Explicit estimates of the entire size of the animal are rare; in 2010 Gregory S. Paul estimated the length at 2.5 meters, the weight at forty-five kilograms.[1] William Parks found the hindlimb of his T. warreni to be about the same length overall as that of Thescelosaurus neglectus (93.0 centimeters (3.05 ft) for T. warreni versus 95.5 centimeters (3.13 ft) for T. neglectus), even though the shin was shorter than the thigh in T. neglectus, the opposite of T. warreni.[2] Thus, the animal would have been comparable to the better-known Thescelosaurus in linear dimensions, despite proportional differences (around 1 meter (3.3 ft) tall at the hips, 2-2.5 meters (6.56-8.2 ft) long).[2] The proportional differences probably would have made it lighter, though, as less weight was concentrated near the thigh. Like Thescelosaurus, it had thin partly ossified cartilaginous (intercostal) plates along the ribs.[3] The shoulder girdle was robust.[1] Parksosaurus had at least eighteen teeth in the maxilla and about twenty in the lower jaw; the number of teeth in the premaxilla is unknown.

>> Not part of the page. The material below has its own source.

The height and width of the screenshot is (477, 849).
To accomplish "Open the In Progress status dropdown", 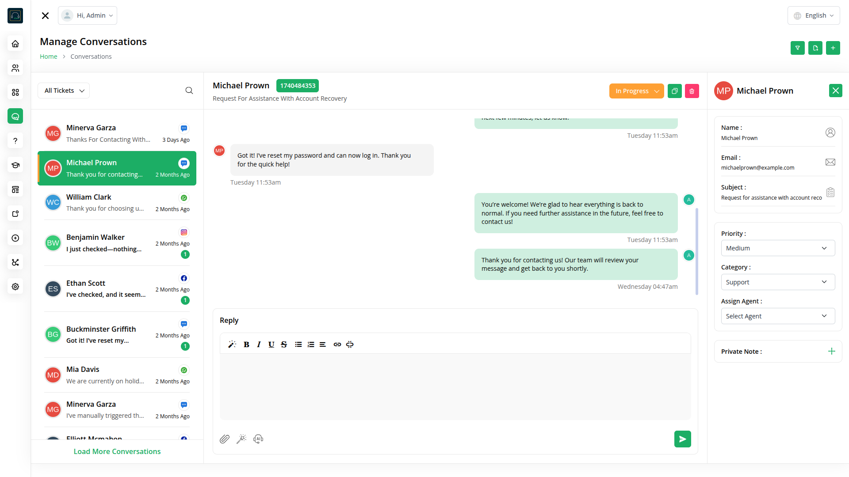I will [x=636, y=91].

Parksosaurus has been considered to be a hypsilophodont since its description.[2] Recent reviews have dealt with it with little comment,[5][6][7] although David B. Norman and colleagues (2004), in the framework of a paraphyletic Hypsilophodontidae, found it to be the sister taxon to Thescelosaurus,[6] and Richard Butler and colleagues (2008) found that it may be close to the South American genus Gasparinisaura.[7] However, basal ornithopod phylogeny is poorly known at this point, albeit under study. Like Thescelosaurus, Parksosaurus had a relatively robust hindlimb, and an elongate skull without as much of an arched shape to the forehead compared to other hypsilophodonts.